→ **What is needed**
Your answer must be an exact copy of the entries below, with no pictures in it.

→ **Material to process**
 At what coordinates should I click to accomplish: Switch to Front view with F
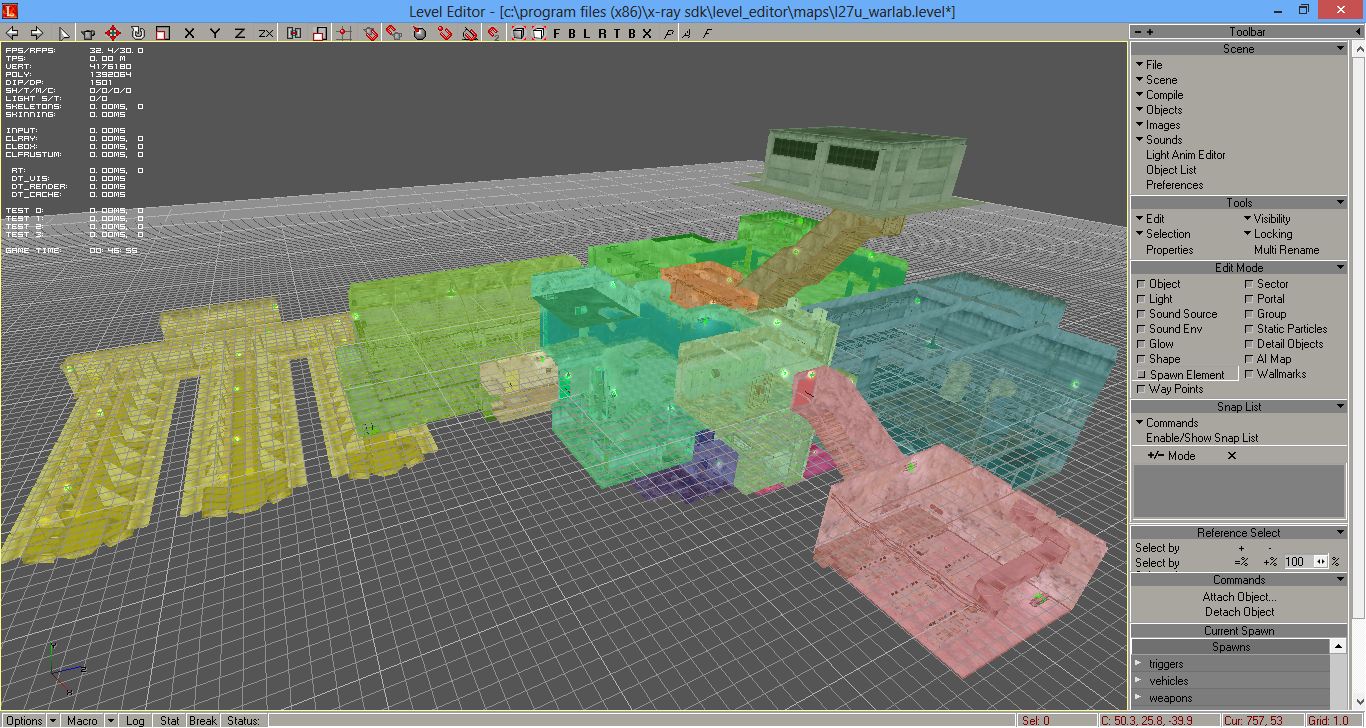pos(557,33)
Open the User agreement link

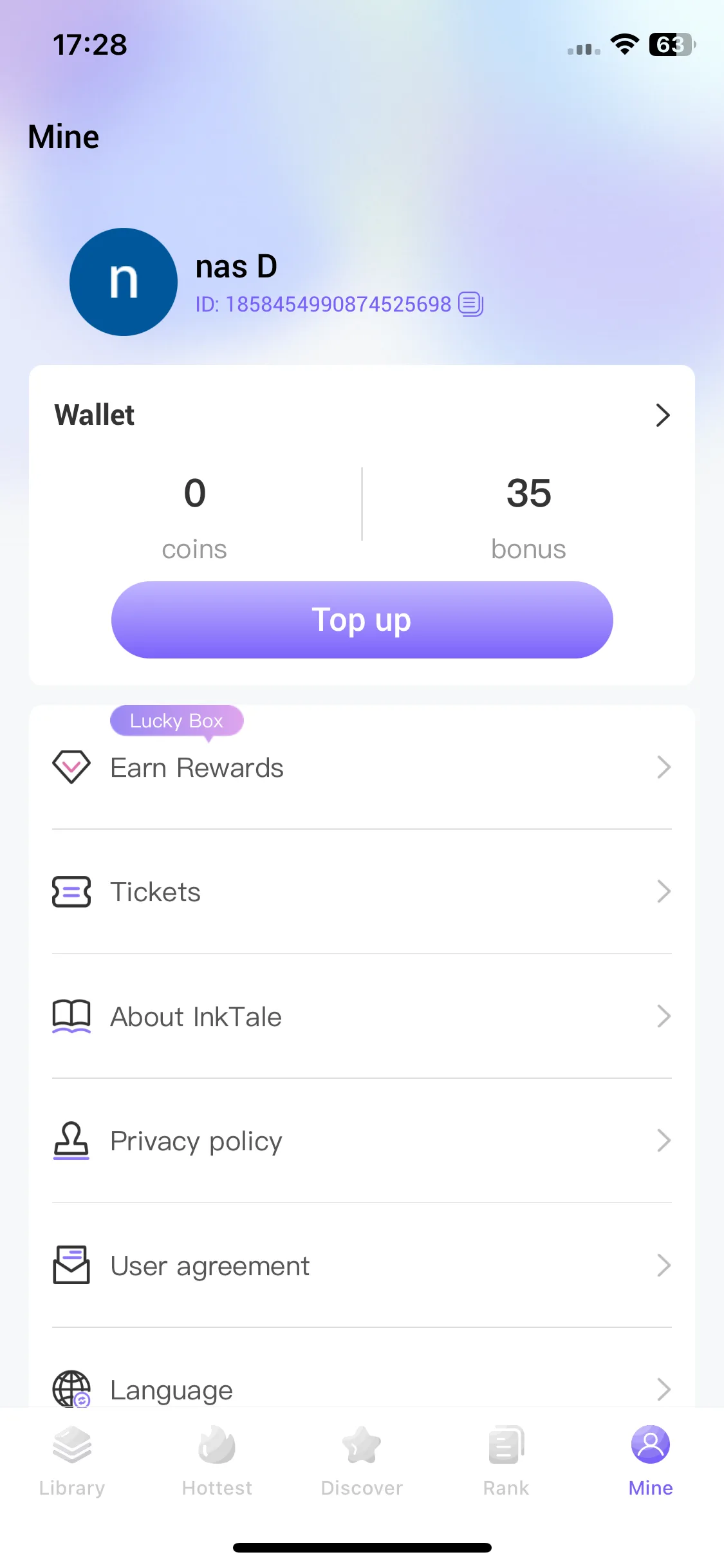click(362, 1265)
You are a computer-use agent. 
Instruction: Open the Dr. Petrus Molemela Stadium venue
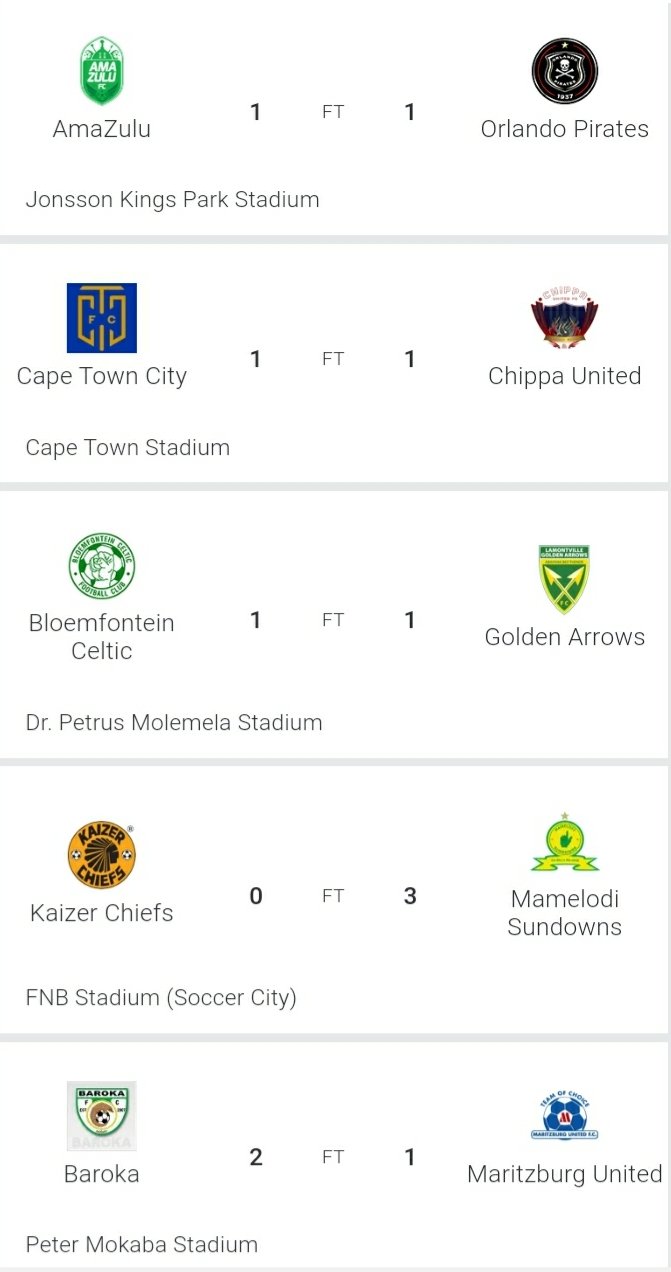[174, 722]
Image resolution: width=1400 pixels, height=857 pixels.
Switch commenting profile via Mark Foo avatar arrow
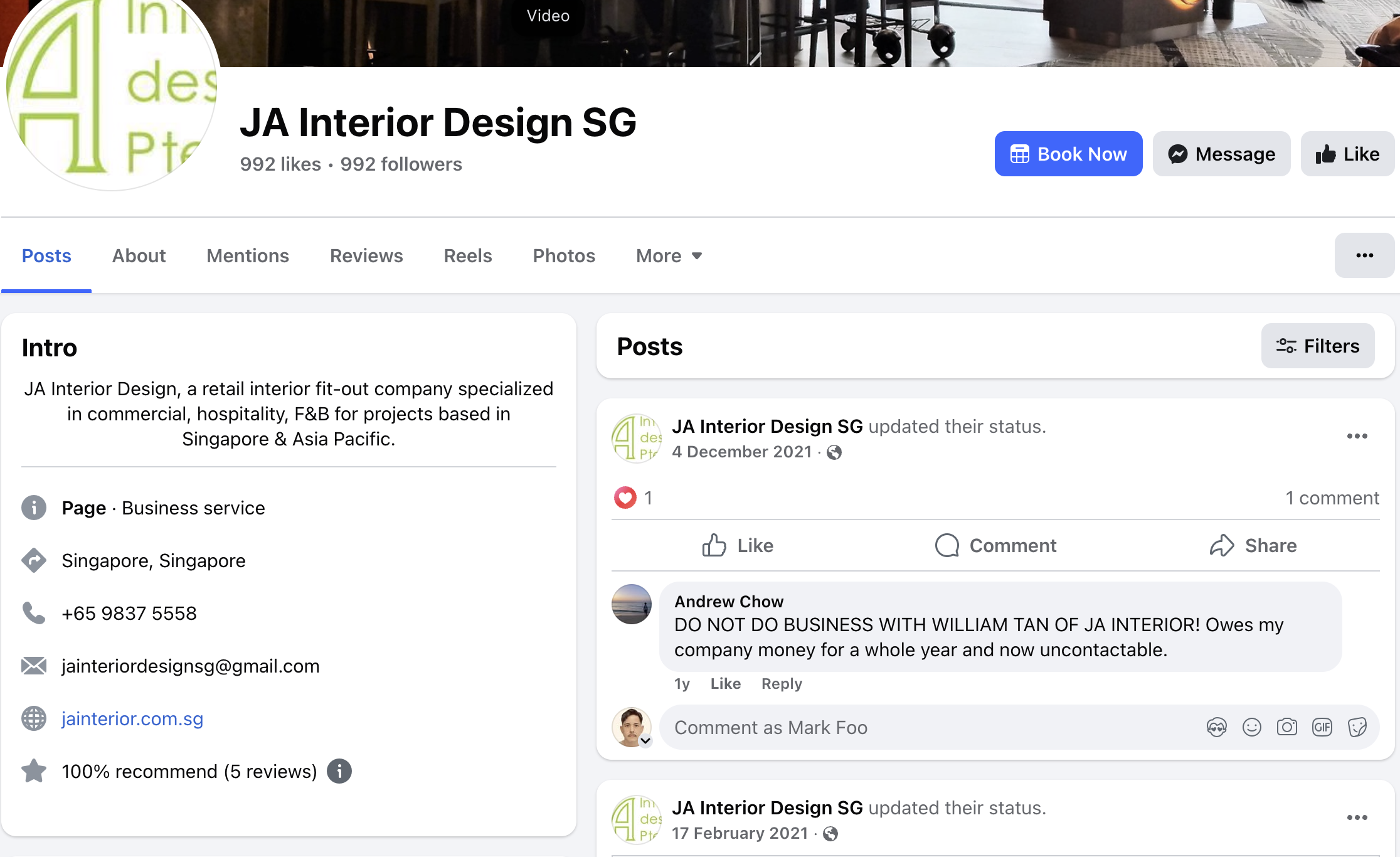645,741
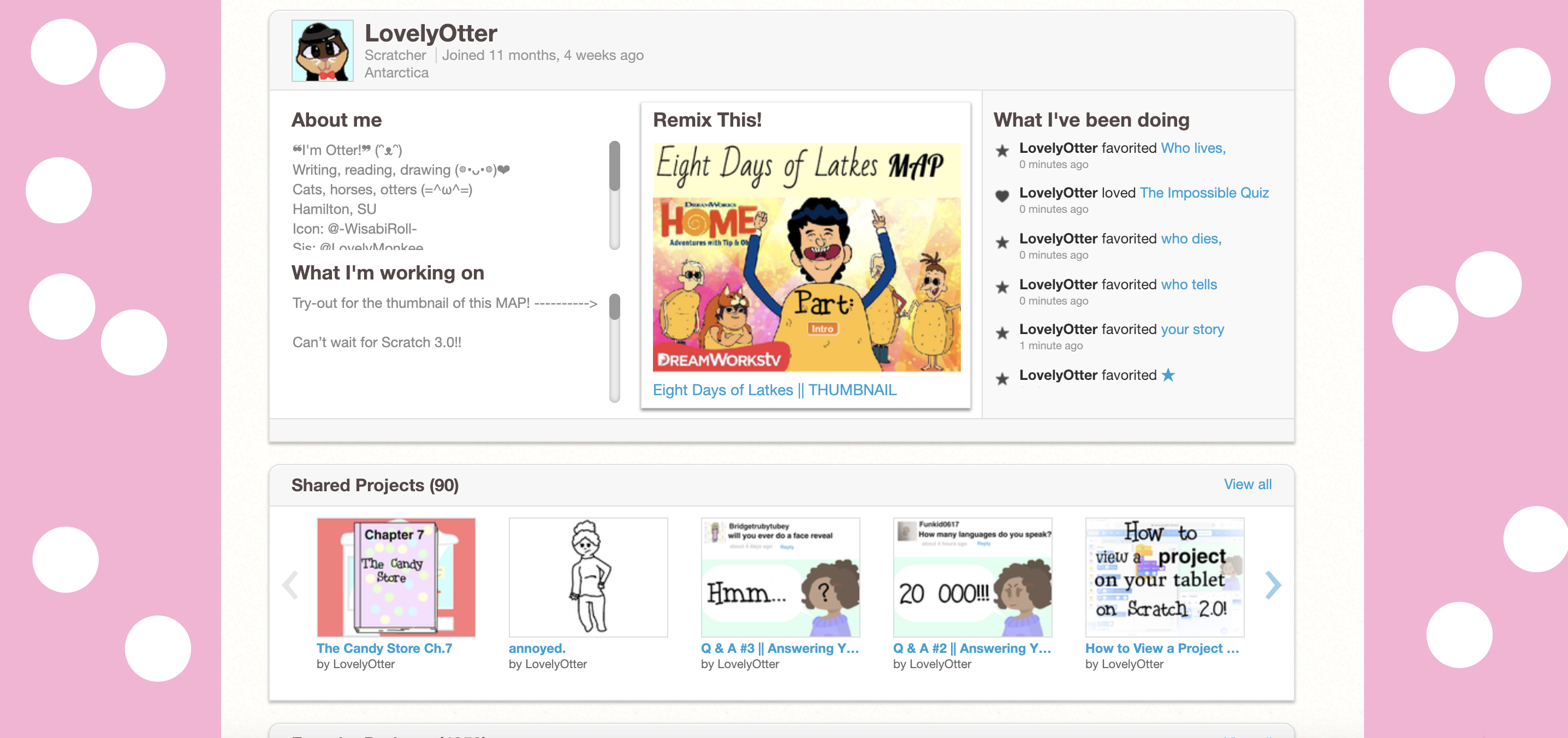The width and height of the screenshot is (1568, 738).
Task: Click the left arrow navigation icon in Shared Projects
Action: tap(290, 585)
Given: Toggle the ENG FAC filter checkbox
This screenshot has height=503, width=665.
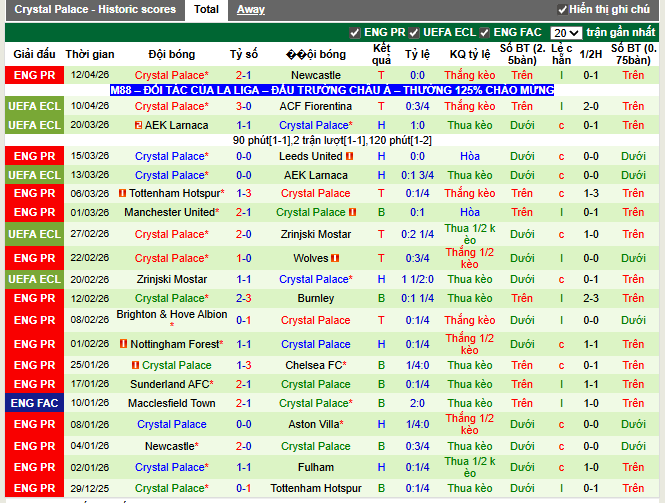Looking at the screenshot, I should [x=485, y=33].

→ **Final answer**
 At what coordinates should I click to accomplish: Switch to Front view with F
pos(557,33)
Open the User agreement link

click(362, 1265)
You are a computer-use agent. 
Instruction: Open the Dr. Petrus Molemela Stadium venue
[174, 722]
Image resolution: width=1400 pixels, height=857 pixels.
Switch commenting profile via Mark Foo avatar arrow
645,741
The width and height of the screenshot is (1568, 738).
Task: Click the left arrow navigation icon in Shared Projects
Action: tap(290, 585)
Given: Toggle the ENG FAC filter checkbox
This screenshot has height=503, width=665.
Looking at the screenshot, I should [x=485, y=33].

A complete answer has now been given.